A new American Psychological Association health advisory urges that youth safety be considered early in the evolution of AI to avoid the same mistakes that were made with social media. They highlight the fact that children and adolescents may be unaware when they are interacting with AI and that AI makes the process of discerning the truth more difficult. The advisory outlines several recommendations, including age-appropriate default settings, transparency and explainability, reduced persuasive design, human oversight, rigorous testing, disclaimers on health-related AI content, and stringent restrictions on the use of youth likenesses. The APA underscores that AI systems that collect or process data from adolescents must prioritize their privacy and well-being over commercial profit. 

Meta is already repeating its prior mistakes with its AI rollout. US Senator Josh Hawley announced an investigation into whether Meta’s generative AI products harm children, demanding the company turn over documents related to the allegations from leaked internal documents showing that Meta allowed AI bots to have “sensual” and “romantic” conversations with children. A Wall Street Journal investigation showed that even when users are openly underage, the bots - which have celebrity voices - were willing to engage in sexual chats. Meta reportedly made multiple internal decisions to loosen the guardrails around the bots to make them as engaging as possible, including by providing an exemption to its ban on explicit content if it was in the context of romantic role-play. 

Contrary to many of the APA’s recommendations, toy company Curio is selling an AI-powered stuffed alien designed by the musician known as Grimes (Elon Musk’s former girlfriend.) The toy is built with OpenAI tech and aimed at kids aged three and over. It’s meant to “learn” a child’s personality and engage them in conversation. One journalist who tried the toy with her daughter found it unsettling that the toy replied “I love you too.” Unless the toy is fully turned off, it’s always listening. Toy-maker Mattel also announced a partnership with OpenAI that would result in an AI product marketed to children. 
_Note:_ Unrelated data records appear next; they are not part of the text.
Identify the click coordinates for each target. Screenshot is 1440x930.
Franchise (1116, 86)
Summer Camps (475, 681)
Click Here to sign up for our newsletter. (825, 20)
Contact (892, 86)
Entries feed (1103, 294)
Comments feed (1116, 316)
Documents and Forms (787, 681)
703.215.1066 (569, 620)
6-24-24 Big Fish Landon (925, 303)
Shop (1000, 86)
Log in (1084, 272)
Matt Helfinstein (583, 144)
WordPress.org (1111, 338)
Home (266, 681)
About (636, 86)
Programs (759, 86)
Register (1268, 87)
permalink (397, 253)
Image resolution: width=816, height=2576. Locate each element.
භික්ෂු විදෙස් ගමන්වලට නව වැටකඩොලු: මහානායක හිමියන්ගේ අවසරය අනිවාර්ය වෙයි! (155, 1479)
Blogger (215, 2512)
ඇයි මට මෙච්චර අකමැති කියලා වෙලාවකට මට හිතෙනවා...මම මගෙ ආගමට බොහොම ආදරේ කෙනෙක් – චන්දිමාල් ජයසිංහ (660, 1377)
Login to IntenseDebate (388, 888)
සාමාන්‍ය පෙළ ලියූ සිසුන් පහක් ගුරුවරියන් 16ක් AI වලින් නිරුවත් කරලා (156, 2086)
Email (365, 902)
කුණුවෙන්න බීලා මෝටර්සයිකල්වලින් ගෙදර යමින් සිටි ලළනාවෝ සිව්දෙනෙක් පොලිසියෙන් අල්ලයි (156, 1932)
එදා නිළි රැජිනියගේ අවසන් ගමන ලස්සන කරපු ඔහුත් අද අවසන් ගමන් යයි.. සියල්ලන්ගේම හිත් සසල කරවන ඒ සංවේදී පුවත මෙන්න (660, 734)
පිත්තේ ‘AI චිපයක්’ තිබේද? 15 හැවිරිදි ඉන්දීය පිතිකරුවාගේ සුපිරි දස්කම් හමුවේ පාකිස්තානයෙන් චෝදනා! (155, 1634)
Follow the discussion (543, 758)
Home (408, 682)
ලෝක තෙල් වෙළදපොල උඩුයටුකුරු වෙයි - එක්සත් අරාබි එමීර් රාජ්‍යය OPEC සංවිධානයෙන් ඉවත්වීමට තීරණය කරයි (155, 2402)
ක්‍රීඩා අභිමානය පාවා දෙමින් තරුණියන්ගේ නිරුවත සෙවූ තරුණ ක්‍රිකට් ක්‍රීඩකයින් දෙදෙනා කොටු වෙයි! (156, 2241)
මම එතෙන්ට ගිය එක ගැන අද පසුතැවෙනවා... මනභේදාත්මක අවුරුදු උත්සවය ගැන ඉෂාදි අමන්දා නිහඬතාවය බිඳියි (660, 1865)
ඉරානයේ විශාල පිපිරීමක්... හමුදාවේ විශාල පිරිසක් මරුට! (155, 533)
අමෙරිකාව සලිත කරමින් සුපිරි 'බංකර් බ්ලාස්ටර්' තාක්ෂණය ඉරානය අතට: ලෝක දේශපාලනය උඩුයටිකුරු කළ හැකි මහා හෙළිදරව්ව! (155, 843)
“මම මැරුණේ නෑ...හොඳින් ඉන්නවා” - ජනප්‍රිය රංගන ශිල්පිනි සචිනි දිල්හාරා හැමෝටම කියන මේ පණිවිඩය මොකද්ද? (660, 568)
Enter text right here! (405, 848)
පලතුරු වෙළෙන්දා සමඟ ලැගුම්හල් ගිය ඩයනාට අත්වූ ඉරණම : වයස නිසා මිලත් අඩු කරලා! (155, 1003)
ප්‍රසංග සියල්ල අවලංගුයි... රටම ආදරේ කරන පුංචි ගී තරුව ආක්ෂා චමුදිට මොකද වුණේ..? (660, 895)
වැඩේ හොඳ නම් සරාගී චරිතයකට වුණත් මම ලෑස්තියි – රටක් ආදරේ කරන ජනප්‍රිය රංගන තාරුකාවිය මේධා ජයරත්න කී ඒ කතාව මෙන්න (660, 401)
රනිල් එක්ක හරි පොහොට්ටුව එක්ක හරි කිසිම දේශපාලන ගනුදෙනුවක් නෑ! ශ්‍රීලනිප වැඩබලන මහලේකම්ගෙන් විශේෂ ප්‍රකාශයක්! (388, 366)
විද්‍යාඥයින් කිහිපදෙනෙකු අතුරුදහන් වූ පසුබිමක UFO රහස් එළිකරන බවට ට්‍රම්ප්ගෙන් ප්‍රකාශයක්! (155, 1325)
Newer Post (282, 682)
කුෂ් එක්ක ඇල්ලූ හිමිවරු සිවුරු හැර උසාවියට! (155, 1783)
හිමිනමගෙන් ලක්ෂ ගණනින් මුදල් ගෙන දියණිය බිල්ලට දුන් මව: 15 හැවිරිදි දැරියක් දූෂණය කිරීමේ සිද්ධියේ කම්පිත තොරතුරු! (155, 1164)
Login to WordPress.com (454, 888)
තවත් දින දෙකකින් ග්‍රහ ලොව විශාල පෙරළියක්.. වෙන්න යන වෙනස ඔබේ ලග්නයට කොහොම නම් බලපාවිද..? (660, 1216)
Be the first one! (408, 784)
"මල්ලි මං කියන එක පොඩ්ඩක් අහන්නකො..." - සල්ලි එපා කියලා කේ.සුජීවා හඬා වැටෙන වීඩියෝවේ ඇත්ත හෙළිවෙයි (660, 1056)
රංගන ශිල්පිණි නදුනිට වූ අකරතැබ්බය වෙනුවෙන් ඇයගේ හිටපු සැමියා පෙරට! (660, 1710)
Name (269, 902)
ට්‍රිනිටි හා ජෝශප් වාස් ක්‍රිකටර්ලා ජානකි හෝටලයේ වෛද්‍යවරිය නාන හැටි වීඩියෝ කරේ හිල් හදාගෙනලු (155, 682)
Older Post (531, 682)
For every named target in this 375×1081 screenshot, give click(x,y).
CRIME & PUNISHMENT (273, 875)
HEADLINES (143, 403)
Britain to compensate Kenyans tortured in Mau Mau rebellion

Consumer rights advocacy group Public Citizen warns that AI-enabled toys endowed with human-seeming voices that engage in conversations with children can undermine social development, interfere with the ability to form peer relationships, pull children away from playtime with peers, and potentially inflict long-term harm. We don’t currently know how a child’s development is impacted if they interact with LLMs, and companies marketing AI products to children need to provide more transparency so parents can prepare for potential risks.

Questions to consider

  1. For companies marketing AI products to children, what policies do they have in place? Are these policies in line with the APA’s recommendations? How are they implementing these policies and assessing their effectiveness?